EXERCISE DIRECTIONS: Please reproduce the lines below, from the first line up to and including the line with "tap(24, 107)", with the pictures left out.

-- Begin --

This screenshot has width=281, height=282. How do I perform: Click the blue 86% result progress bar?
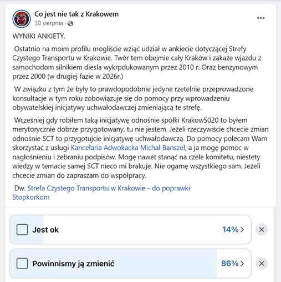click(x=113, y=263)
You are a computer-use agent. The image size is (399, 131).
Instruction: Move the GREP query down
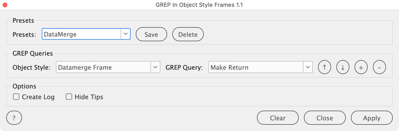tap(343, 67)
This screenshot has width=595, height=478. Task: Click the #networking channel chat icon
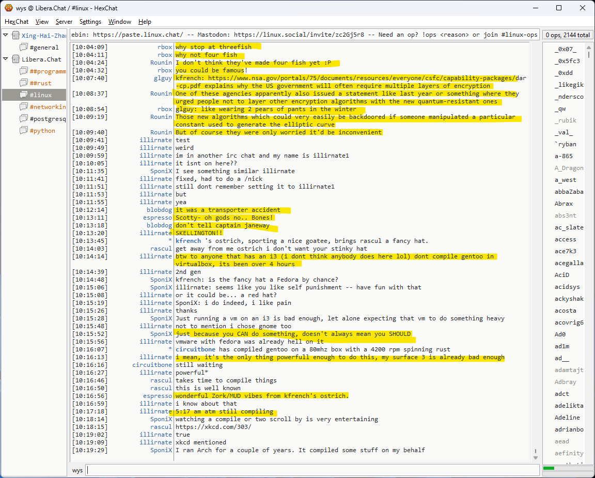tap(24, 107)
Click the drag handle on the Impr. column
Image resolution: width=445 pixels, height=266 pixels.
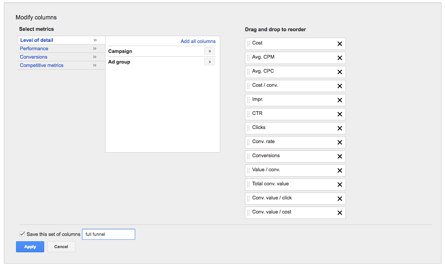[248, 100]
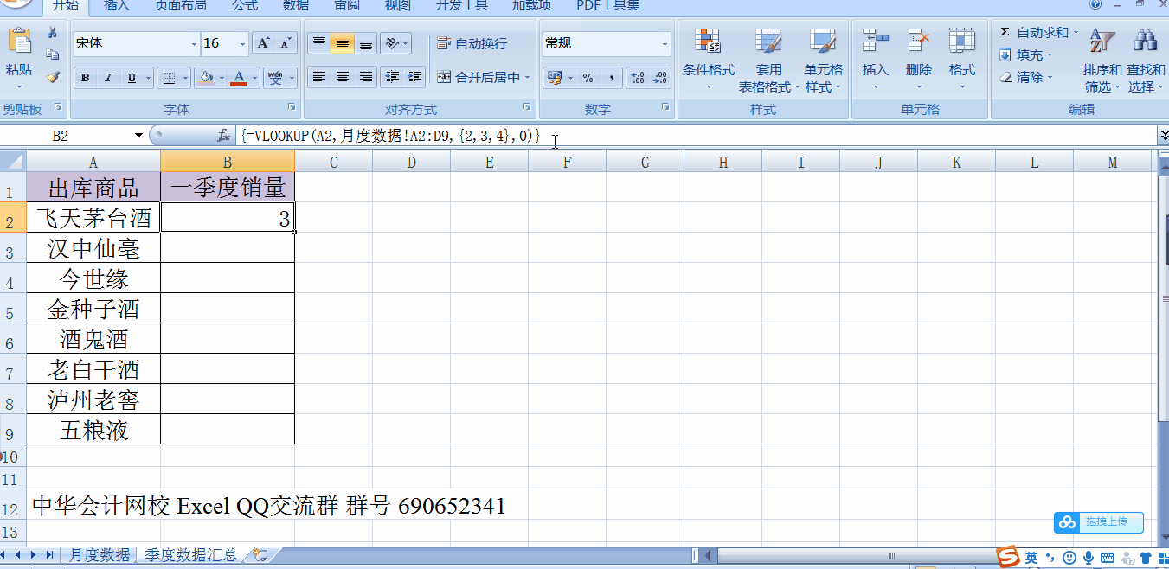Select the Format Painter tool
Viewport: 1169px width, 569px height.
click(x=54, y=74)
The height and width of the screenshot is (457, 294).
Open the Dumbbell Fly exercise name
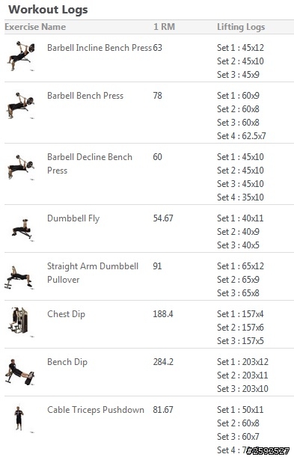tap(73, 218)
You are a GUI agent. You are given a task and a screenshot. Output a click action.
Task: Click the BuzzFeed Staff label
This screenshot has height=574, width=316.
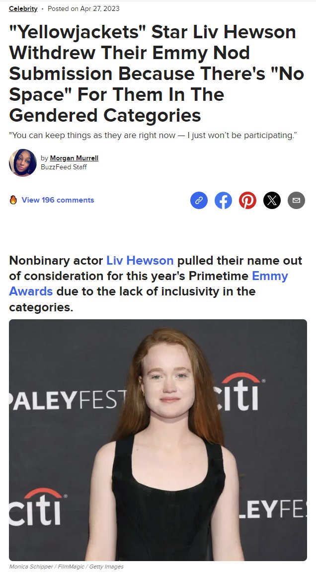[x=64, y=167]
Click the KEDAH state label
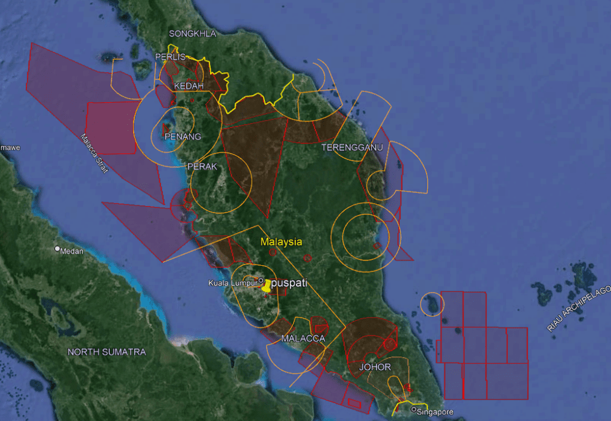This screenshot has height=421, width=611. tap(189, 87)
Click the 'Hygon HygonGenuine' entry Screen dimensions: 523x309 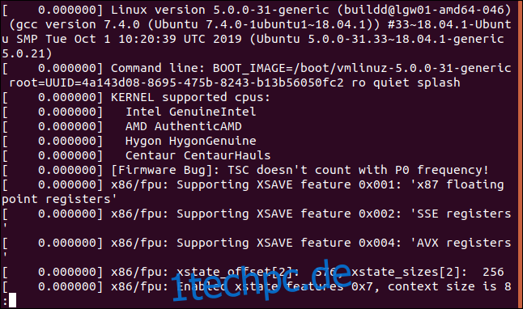tap(191, 141)
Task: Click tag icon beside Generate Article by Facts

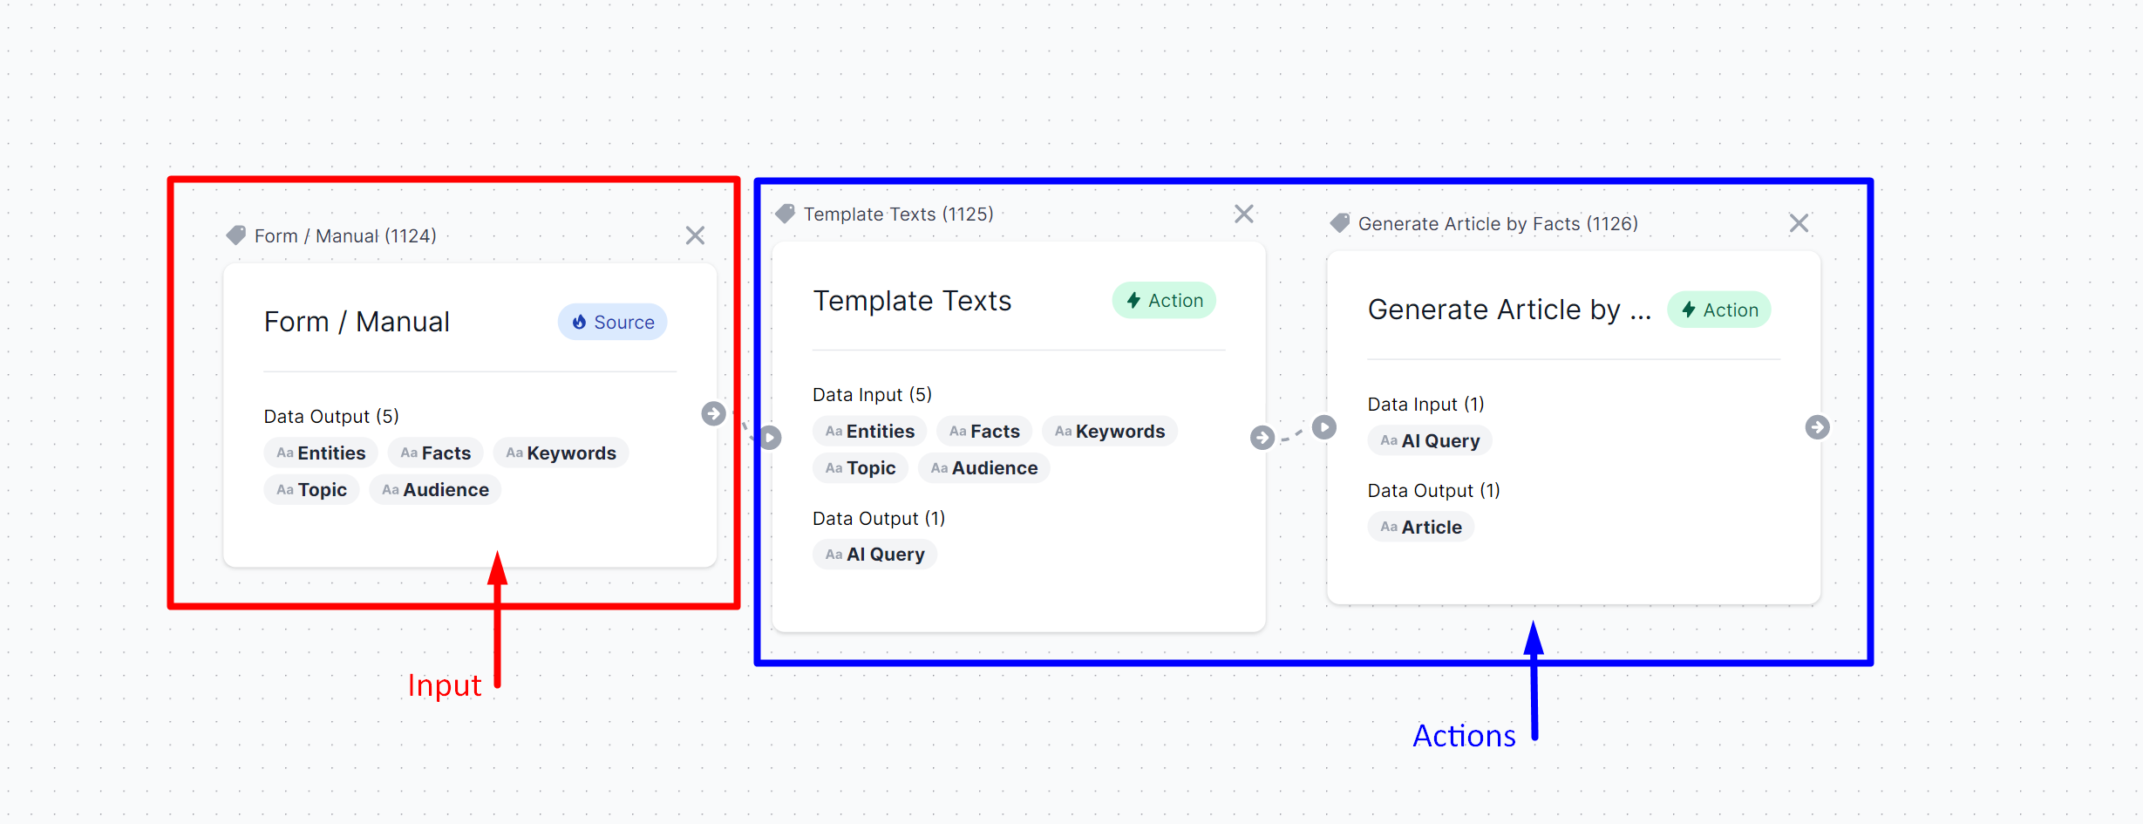Action: [1339, 223]
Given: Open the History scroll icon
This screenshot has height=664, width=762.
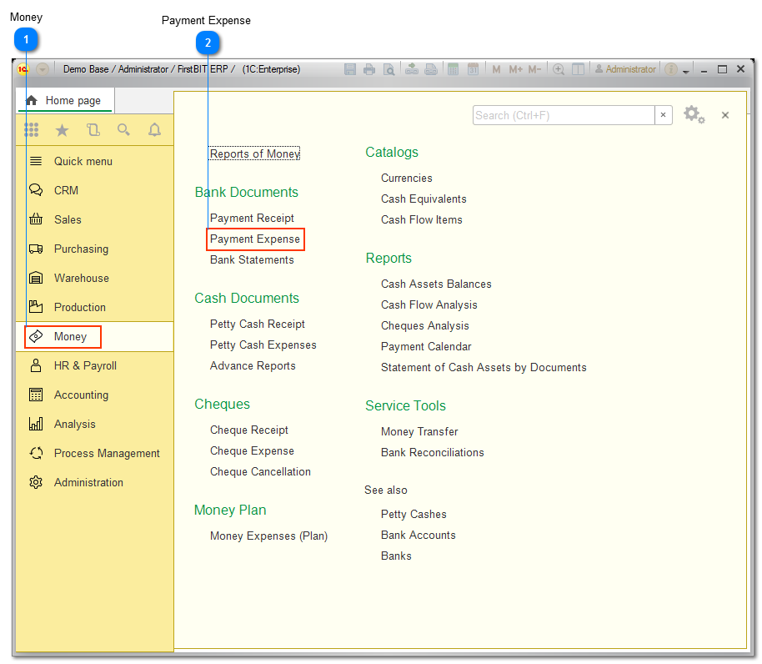Looking at the screenshot, I should [x=93, y=130].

-- End --

THE RESPONSE:
This screenshot has width=281, height=282. How do I perform: Click the blue 86% result progress bar?
click(x=113, y=263)
You are a computer-use agent. The image size is (399, 131).
Instruction: Move the GREP query down
tap(343, 67)
This screenshot has width=595, height=478. Task: Click the #networking channel chat icon
tap(24, 107)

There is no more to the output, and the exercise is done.